Eine Limitation der Studie ist allerdings, dass ausschließlich Personen, die bereits einen Schlaganfall in der Anamnese hatten oder 60 Jahre oder älter waren und an Bluthochdruck litten, rekrutiert wurden.
Es ist bekannt, dass die Kochsalzaufnahme nicht jeden Menschen gleichermaßen beeinflusst: während Personen mit Bluthochdruck auf eine hohe Kochsalzzufuhr oftmals mit einer weiteren Erhöhung des Blutdrucks reagieren, zeigen sich bei den meisten Personen mit normalem Blutdruck nur minimale Änderungen. Darüber hinaus bleiben Unsicherheiten in Bezug auf Schäden durch eine erhöhte Kaliumzufuhr bei bestimmten Personengruppen mit Kontraindikation gegen eine Kaliumsubstitution, da Personen mit einem erhöhten Hyperkaliämie-Risiko von vornherein von der Studie ausgeschlossen wurden.
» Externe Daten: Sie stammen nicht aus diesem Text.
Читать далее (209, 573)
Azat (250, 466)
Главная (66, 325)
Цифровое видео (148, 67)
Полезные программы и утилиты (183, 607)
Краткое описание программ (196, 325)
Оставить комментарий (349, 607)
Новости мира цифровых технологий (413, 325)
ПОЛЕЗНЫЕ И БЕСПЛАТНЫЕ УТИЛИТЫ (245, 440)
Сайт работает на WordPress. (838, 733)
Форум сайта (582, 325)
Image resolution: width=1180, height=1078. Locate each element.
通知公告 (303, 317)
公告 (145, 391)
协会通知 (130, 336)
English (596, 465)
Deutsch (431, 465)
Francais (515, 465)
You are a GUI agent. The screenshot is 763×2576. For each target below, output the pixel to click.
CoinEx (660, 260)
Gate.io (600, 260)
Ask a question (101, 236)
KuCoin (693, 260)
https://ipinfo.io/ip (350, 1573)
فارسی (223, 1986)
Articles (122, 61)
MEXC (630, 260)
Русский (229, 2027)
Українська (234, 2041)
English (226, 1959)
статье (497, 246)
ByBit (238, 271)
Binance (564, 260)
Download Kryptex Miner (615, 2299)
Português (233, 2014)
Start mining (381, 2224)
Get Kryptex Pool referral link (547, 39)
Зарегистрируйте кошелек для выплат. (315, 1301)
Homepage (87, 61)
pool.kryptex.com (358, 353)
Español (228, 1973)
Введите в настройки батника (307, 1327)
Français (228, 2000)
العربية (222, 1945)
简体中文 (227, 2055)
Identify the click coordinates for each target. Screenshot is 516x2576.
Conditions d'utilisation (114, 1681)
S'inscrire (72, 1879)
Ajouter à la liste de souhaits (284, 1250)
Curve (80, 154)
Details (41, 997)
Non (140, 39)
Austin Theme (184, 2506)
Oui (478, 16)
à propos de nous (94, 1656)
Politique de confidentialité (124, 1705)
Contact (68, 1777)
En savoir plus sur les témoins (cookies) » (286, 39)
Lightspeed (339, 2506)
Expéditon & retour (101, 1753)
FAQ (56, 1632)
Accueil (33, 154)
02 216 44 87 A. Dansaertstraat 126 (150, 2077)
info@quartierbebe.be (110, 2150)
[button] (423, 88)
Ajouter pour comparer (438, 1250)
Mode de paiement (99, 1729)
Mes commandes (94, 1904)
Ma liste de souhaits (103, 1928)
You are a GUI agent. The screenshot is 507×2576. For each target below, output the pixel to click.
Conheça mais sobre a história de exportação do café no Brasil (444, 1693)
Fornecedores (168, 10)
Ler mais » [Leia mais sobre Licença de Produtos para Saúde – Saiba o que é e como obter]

Auch wenn diese Argumente den prinzipiellen Nutzen einer Kochsalzreduktion nicht in Frage stellen, sind sie doch zu berücksichtigen, wenn es um die Ableitung allgemeiner Empfehlungen für alle Personengruppen bzw. um eine Kaliumanreicherung von Speisesalz geht.
Quelle:
Neal B, Wu Y, Feng X, Zhang R, Zhang Y, Shi J, Zhang J, Tian M, Huang L, Li Z, Yu Y, Zhao Y, Zhou B, Sun J, Liu Y, Yin X, Hao Z, Yu J, Li KC, Zhang X, Duan P, Wang F, Ma B, Shi W, Di Tanna GL, Stepien S, Shan S, Pearson SA, Li N, Yan LL, Labarthe D, Elliott P. Effect of Salt Substitution on Cardiovascular Events and Death. N Engl J Med. 2021 Sep 16;385(12):1067-1077. doi: 10.1056/NEJMoa2105675. Epub 2021 Aug 29. PMID: 34459569.
Zitierung:
SIPCAN, Salzreduktion zur kardiovaskulären Prävention. SIPCAN Science News 2022, Januar; 13.